Mécaniquement, si l’on ne cherche pas, on ne trouve pas ! C’est pourquoi les chiffres sont faibles – 80 cas pour 100 000 habitants en Sarre –, mais grimpent aussitôt que l’on teste en masse, comme c’est le cas en Moselle : 284 cas pour 100 000 habitants, le 28 février dernier.
Ensuite, les mesures drastiques décidées sont inapplicables, car l’Allemagne ne veut pas fournir les tests des 16 000 travailleurs frontaliers français qu’elle exige pourtant et fera payer tous les deux jours.
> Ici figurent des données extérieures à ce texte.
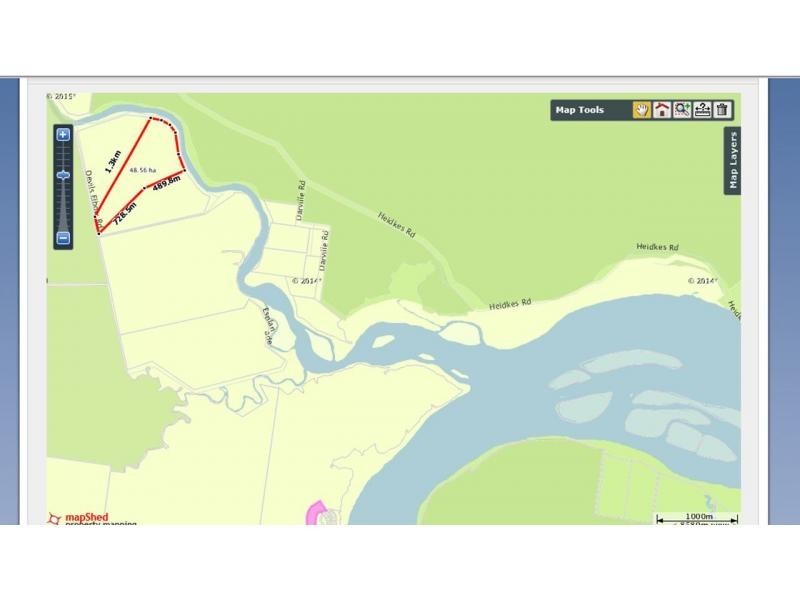
Task: Click the 1000m scale bar
Action: pos(697,518)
La France ne dispose pas non plus de tels tests, qui ne sont valables que quarante-huit heures et doivent être obligatoirement négatifs, sous peine de ne pouvoir rejoindre l’Allemagne.
L’Allemagne se moque de nous !
Pour les enfants, la situation est encore plus dramatique. Qui peut exiger qu’un enfant de plus de 6 ans, scolarisé en Allemagne mais vivant en France, fasse tous les deux jours un test antigénique ou un test PCR avec écouvillon ? C’est très douloureux ! On dénombre 1 000 enfants dans ce cas ; c’est inacceptable.
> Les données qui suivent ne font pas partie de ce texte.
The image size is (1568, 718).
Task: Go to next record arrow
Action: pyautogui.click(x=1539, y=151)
La France est transparente, mais l’Allemagne doit l’être aussi.
Tous nos efforts commencent à payer. En Moselle, nous sommes passés de 471 cas de covid-19 confirmés le 27 février à 124 cas le 1er mars. C’est une bonne nouvelle.
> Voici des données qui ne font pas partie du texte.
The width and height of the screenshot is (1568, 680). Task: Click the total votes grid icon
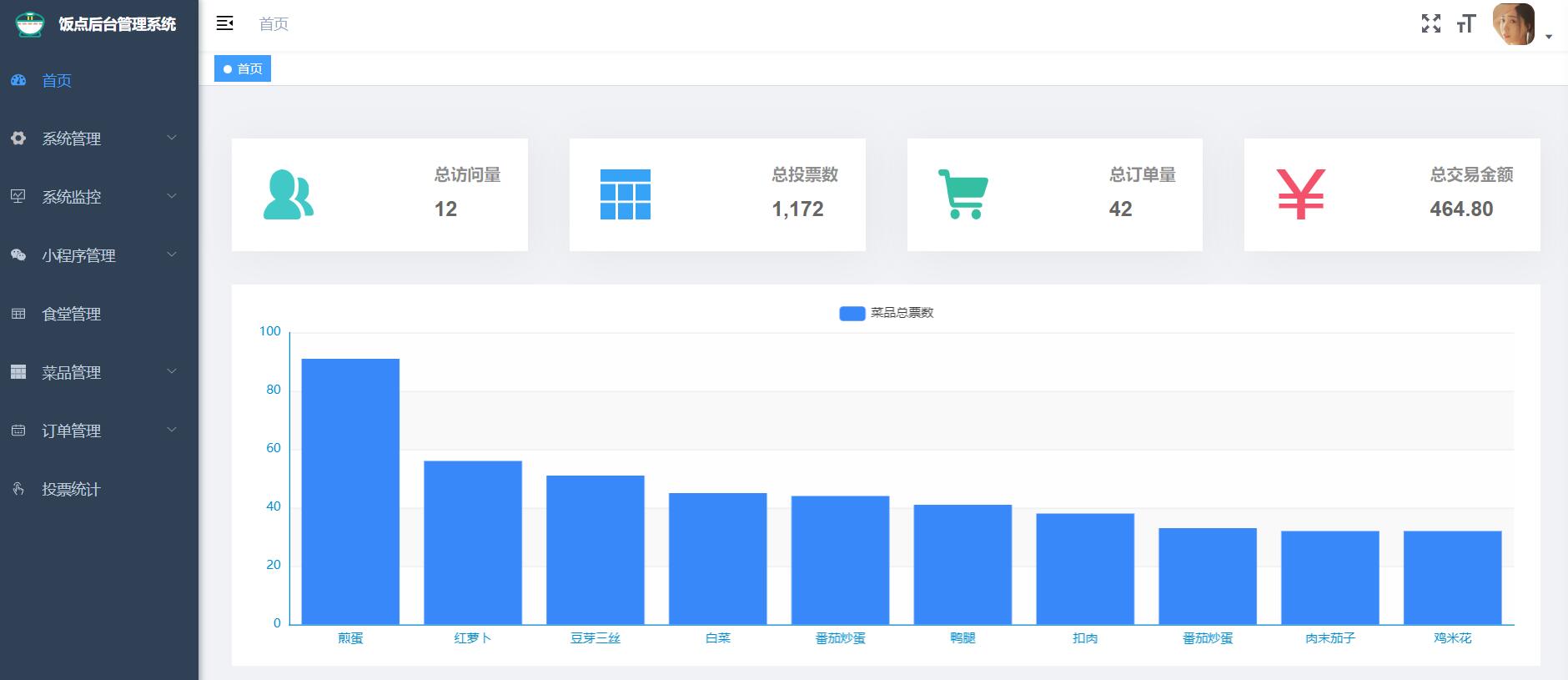coord(625,194)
Mme la présidente. Il faut conclure, ma chère collègue !
Mme Christine Herzog. Monsieur le Premier ministre, le chef de l’État a-t-il engagé avec l’Allemagne un dialogue visant à ce que nos deux pays s’alignent sur des critères identiques, comme le décompte des cas d’hospitalisation ? (Marques d’impatience sur les travées du groupe SER.)
Mme la présidente. Veuillez conclure !
Mme Christine Herzog. Peut-on n’exiger qu’un test salivaire pour les enfants ? (Applaudissements sur les travées du groupe UC.)
Mme la présidente. Mes chers collègues, j’appelle votre attention sur l’importance pour chacun de respecter son temps de parole, afin que tous les orateurs puissent poser leur question dans de bonnes conditions.
La parole est à M. le secrétaire d’État chargé des affaires européennes.
M. Clément Beaune, secrétaire d’État auprès du ministre de l’Europe et des affaires étrangères, chargé des affaires européennes. Madame la sénatrice Herzog, comme vous l’avez rappelé, dimanche dernier, l’Allemagne a annoncé le classement du département de la Moselle en zone à risque au titre de la circulation des variants. Nous l’avons dit : nous regrettons, comme vous, cette décision, parce qu’elle ne tient pas compte des nécessités et des exigences inhérentes à ce bassin de vie, qu’il s’agisse de l’école, du travail ou de la vie quotidienne.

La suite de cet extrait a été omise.